Document excerpt -
___
Pune, March 20, 2015: In a bid to help medically neglected spastic children gain some mobility and independence, orthopedic specialists at Columbia Asia Hospitals, Kharadi have collaborated with an NGO to conduct deformity correcting surgeries on financially deprived or abandoned kids.
The procedures have already given a new lease of life to two young children who were hitherto unable to stand or walk and were confined to beds.
Spasticity is a muscle control disorder caused due to imbalance of signals from the central nervous system to the muscles. This imbalance results in an inability to control muscles and causes tightness or stiffness in them.
In young children born with cerebral palsy, spasticity can be controlled and managed with right medical attention from the early years. However, in children in whom the condition is ignored for a long time, it often results in permanent disability. Often, kids who are orphans or abandoned or whose parents do not have the financial wherewithal to seek medical intervention suffer a permanent disability such as flexion contracture. Such was the case with 9-year-old Shreyas (name changed) and 10-year-old Pratham (name changed).
The two young kids, who are among several children looked after at NGO Snehalaya, were operated upon at Columbia Asia Hospitals, Kharadi to correct their knee deformity, with generous help from Pune-based philanthropist Rohit Bhatia, who is CEO of a dotcom company.
The surgery was conducted by Dr Ashish Ranade, Consultant Pediatric Orthopedic Surgeon and Dr Sinukumar Bhaskaran, Consultant, Orthopedics and Joint Replacement Surgery.
___
[Rows from a data source]
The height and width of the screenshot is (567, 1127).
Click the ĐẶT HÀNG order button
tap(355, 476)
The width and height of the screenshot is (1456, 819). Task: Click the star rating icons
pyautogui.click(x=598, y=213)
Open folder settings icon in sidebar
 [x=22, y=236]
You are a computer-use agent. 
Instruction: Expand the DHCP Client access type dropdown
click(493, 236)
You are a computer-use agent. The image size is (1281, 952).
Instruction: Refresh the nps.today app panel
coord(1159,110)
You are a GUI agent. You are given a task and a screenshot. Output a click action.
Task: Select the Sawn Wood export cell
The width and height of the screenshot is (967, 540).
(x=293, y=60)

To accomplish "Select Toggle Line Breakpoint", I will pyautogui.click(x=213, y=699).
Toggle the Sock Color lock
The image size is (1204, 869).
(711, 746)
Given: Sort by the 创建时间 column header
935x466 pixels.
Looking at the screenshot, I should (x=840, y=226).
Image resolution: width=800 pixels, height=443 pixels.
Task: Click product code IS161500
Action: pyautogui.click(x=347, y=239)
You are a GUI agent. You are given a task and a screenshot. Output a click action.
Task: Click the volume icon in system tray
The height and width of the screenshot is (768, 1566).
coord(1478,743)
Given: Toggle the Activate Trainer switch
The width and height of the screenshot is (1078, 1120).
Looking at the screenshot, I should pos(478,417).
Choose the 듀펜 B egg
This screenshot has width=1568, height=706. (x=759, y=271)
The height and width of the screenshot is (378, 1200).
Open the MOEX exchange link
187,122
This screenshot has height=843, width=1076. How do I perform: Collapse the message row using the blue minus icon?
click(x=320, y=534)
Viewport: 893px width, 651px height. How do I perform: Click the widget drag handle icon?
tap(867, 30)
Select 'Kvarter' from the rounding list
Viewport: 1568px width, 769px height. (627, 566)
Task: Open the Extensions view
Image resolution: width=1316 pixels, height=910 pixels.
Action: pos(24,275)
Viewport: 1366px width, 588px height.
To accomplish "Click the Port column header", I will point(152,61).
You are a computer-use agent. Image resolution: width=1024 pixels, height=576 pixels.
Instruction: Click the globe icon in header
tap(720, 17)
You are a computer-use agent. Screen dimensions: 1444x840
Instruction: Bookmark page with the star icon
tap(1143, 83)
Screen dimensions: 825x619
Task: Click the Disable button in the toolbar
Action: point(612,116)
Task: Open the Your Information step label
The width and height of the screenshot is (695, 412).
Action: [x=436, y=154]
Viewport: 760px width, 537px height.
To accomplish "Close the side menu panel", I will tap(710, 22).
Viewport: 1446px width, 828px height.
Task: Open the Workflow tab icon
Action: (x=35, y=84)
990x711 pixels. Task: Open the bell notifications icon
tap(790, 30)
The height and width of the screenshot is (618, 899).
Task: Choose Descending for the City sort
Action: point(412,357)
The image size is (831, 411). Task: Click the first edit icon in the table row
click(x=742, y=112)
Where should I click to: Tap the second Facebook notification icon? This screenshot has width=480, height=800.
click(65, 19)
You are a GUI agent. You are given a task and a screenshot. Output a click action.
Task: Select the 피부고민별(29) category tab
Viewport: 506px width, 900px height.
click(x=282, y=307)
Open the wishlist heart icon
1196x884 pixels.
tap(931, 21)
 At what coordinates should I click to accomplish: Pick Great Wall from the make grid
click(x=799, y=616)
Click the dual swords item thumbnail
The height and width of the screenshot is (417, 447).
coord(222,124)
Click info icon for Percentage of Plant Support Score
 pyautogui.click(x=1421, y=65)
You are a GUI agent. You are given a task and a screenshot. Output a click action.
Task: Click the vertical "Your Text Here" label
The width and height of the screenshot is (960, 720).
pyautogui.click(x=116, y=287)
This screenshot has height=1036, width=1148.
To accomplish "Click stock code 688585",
___
Requirement A -
According to the article, which two surgeons performed the surgery?
Requirement B -
Rewrite the part of the article that begins at the words "Spasticity is a" and stops after "stiffness in them.", replacing "imbalance" with "mismatch".
None of the rows are needed to work on the article.

Task output A -
Dr Ashish Ranade and Dr Sinukumar Bhaskaran

Task output B -
Spasticity is a muscle control disorder caused due to mismatch of signals from the central nervous system to the muscles. This mismatch results in an inability to control muscles and causes tightness or stiffness in them.